# Australian debt ceiling



## moXJO (4 August 2011)

Thought this was interesting (saw it on another forum). Not sure if it has been discussed before


> The Australian government may have difficulty operating unless lawmakers approve an increase to the country’s gross debt ceiling, Treasury Secretary Martin Parkinson said.
> “I couldn’t imagine the parliament would be so foolish not to do so,” Parkinson told the Senate Economics estimates committee in Canberra today about approving the laws. “Were that to be the case, it would have serious ramifications for the operations of government and I would imagine the government in those circumstances would be forced to find other ways.”
> The government introduced laws to parliament on May 10 to raise the gross debt ceiling to A$250 billion ($277 billion) from the current A$75 billion to deal with budget deficits. The opposition Liberal-National coalition, which is leading opinion polls ahead of an election due in 2013, has accused the government of being addicted to debt and opposes the plan.
> Labor Prime Minister Julia Gillard relies on support from four lower house lawmakers that aren’t part of her party or the Liberal-National coalition to pass legislation after the August 2010 election delivered the closest result for 70 years. The debt laws are yet to be debated in parliament.
> Australia’s economy shrank in the first quarter by 1.2 percent, the most in 20 years, after rains flooded coal mines, railways and farmland which hurt exports from the world’s biggest coal and iron ore shipper, figures released today showed. That has reduced tax revenue.




http://www.bloomberg.com/news/2011-06-01/australia-must-raise-debt-ceiling-treasury-secretary-says-1-.html

This was also raised



> Apparently, on the night of the Budget speech, after everyone buggered off and all of the cameras were turned off, Bill Shorten quietly went back into the chamber and introduced further legislation to increase Australia's debt ceiling from 75B up to 250B.....can someone check if this is true or not ??






> Yes, this is true. The debt ceiling was raised to $250B, from $200B on budget night. The amount had been raised form $75B to $200B two years prior.




I thought Labor was going to bring the budget back to surplus and start paying the debt back, so why the need to increase the ceiling?


----------



## Aussiejeff (4 August 2011)

moXJO said:


> I thought Labor was going to bring the budget back to surplus and start paying the debt back, so why the need to increase the ceiling?




Labor's latest pipedream, the High Speed Train, is likely to cost up to AU$108 Billion for a start.

Then there's undoubtedly a whole crapload of as-yet-not-made-public Labor "futuredreams" that will cost us $Billions more. 

So yeah. 

They need some more "headroom" in the Ivory Tower to accomodate for all that extra pipedreram smoke....

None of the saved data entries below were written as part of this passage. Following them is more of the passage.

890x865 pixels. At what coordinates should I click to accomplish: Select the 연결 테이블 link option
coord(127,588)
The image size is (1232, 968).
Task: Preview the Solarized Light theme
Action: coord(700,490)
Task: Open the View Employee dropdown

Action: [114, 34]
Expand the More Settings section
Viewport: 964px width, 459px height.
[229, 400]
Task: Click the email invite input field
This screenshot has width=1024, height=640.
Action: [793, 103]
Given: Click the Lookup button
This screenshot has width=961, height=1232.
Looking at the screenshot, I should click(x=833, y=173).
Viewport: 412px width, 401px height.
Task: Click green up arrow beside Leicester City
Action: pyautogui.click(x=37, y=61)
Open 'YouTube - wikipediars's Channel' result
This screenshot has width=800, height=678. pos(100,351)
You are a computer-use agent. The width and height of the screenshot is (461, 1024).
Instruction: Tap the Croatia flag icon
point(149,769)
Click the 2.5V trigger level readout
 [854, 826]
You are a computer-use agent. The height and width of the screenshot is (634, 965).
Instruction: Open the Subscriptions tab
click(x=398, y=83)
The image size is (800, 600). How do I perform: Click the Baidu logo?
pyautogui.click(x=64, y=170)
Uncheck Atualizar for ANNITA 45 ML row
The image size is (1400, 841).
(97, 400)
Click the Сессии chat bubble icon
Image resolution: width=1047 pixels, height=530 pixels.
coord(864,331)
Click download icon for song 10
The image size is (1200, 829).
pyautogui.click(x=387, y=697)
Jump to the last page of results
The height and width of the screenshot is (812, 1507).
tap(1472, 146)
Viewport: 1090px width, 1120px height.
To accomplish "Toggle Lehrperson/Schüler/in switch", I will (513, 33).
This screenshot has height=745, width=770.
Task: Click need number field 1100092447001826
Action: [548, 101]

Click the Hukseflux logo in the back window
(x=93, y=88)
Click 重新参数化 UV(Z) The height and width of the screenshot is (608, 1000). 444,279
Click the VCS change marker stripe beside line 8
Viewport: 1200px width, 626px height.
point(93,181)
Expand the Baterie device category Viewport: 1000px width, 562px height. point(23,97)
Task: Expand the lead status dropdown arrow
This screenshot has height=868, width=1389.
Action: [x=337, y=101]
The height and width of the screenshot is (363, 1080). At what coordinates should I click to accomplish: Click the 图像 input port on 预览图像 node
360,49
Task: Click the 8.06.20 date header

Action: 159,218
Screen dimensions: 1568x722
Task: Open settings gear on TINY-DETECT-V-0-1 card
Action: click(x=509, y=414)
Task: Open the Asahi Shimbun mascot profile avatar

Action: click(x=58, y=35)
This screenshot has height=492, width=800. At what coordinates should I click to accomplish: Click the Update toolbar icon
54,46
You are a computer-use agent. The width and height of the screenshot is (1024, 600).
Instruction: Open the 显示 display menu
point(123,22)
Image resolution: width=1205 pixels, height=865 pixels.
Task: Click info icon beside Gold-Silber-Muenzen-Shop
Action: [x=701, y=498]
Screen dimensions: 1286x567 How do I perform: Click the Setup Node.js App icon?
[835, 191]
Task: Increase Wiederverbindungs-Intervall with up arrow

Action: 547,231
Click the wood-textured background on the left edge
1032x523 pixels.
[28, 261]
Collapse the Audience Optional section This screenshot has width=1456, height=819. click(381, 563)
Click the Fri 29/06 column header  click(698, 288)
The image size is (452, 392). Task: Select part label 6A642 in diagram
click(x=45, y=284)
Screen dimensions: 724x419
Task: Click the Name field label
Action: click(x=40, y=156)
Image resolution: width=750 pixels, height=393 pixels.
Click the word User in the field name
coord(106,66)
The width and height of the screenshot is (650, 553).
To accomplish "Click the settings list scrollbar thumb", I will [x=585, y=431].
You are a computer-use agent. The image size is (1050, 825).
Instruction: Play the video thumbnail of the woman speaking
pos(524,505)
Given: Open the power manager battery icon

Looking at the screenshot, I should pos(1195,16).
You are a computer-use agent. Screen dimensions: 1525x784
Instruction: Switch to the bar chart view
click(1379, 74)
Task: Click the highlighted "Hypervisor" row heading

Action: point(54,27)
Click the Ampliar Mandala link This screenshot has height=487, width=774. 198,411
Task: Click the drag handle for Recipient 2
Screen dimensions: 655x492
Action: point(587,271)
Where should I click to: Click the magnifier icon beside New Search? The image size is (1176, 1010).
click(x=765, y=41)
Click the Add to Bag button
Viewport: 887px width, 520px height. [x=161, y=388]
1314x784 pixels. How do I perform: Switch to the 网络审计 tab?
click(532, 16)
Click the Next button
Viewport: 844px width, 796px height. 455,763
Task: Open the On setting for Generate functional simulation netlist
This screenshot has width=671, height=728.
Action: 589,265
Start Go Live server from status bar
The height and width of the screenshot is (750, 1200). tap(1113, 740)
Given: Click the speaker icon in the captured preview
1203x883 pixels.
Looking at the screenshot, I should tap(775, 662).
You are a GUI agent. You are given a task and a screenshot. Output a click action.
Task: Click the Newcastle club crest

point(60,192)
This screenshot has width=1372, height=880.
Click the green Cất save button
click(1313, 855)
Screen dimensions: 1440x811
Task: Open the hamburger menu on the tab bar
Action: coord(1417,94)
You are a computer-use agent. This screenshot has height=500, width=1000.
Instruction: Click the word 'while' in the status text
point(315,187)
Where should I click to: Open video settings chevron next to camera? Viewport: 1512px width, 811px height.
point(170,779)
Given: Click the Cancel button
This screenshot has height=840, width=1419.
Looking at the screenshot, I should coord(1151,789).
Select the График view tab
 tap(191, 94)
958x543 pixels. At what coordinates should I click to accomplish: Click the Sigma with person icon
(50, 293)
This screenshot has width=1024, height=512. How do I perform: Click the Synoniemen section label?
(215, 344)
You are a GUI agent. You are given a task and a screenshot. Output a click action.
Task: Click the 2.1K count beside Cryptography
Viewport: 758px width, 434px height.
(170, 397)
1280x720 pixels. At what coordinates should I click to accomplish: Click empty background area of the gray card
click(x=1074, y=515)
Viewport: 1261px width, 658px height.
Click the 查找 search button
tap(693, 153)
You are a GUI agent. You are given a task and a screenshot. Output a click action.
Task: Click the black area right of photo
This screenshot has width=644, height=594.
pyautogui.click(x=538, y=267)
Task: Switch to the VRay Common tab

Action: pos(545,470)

Like all pollies, they will make hay while the sun shines out of their a$$e$.


----------



## Knobby22 (4 August 2011)

I don't understand.
Our system works by passing a budget. Why would we want to create a debt ceiling?? Why are we using USA terms. We just call it a borrowing limit.

Found this:

Australia will require legislative change to increase debt ceiling 
According to Citi's economists:

"The higher deficit projections until the Budget returns to surplus in FY13 imply an increase in the funding task of $A225bn in FY12. We do not expect this to materially impact interest rates, although the higher deficit forecast will require a change in legislation to raise the debt ceiling from the current $A200bn


----------



## Aussiejeff (4 August 2011)

Knobby22 said:


> I don't understand.
> Our system works by passing a budget. Why would we want to create a debt ceiling??




Well, I think it would be fair to say the Federal government yearly "budget" is only a "guesstimate" nominal figure plucked from the Treasurer's a$$, liable to massive change at short notice 

I suppose we are enamoured of the American system with their "debt ceiling", so of course we will have to have one of those too.

I'll have french fries with mine....


----------



## MichaelThomas (4 August 2011)

Because households are frantically trying to pay off debt because of high interest rates, is that why the government has to increase their spending and subsequently their debt ceiling?

Surely lowering interest rates would help matters. It would help families, it would lower the Aussie dollar which would help tourism and education and exporters. Why are we keeping the rates so high and going into more debt when we're apparently one of the strong nations?


----------



## Tysonboss1 (4 August 2011)

MichaelThomas said:


> Because households are frantically trying to pay off debt because of high interest rates, is that why the government has to increase their spending and subsequently their debt ceiling?
> 
> ?




I thought interest rates were still quite low,


----------



## Tysonboss1 (4 August 2011)

Aussiejeff said:


> .
> 
> Then there's undoubtedly a whole crapload of as-yet-not-made-public Labor "futuredreams" that will cost us $Billions more.




But these costs are offset by the as-yet-not-made-public labor "future Taxes" that will bring in $Billions more.


----------



## Aussiejeff (4 August 2011)

Tysonboss1 said:


> But these costs are offset by the as-yet-not-made-public labor "future Taxes" that will bring in $Billions more.




Sorry. I forgot about Wayne $wan's Perfectly Balanced Budget Books. The man's a pure geniar$e..


----------



## finnsk (4 August 2011)

Maybe our dept is going to look like this one day
http://usdebt.kleptocracy.us/


----------



## Tisme (2 December 2014)

Rather interesting comparing the net debt figures and loans treatment of some random finance dept balance sheets:

2013 January http://www.finance.gov.au/publicati...nancial-statements/2013/mfs-january-2013.html

2014 January http://www.finance.gov.au/sites/default/files/mfs-january-2014_0.pdf

2014 August  http://www.finance.gov.au/sites/default/files/mfs-july-august.pdf


----------



## Tisme (19 February 2016)

Now there is an election due around mid year, I'm wondering if Labor will be parading the current govt's excessive expenditure against record income and continuing debt or if they will do the usual lay down  and get the blame routine while they concentrate on the plight of homosexual marriage instead?


Of course similar could be said for Malcolm and his bleeding heart for his homosexual mates too, plus the pesky royal family.

It would be nice to know what both parties stand for so I could feel a pang of emotion when I don't vote for either.


----------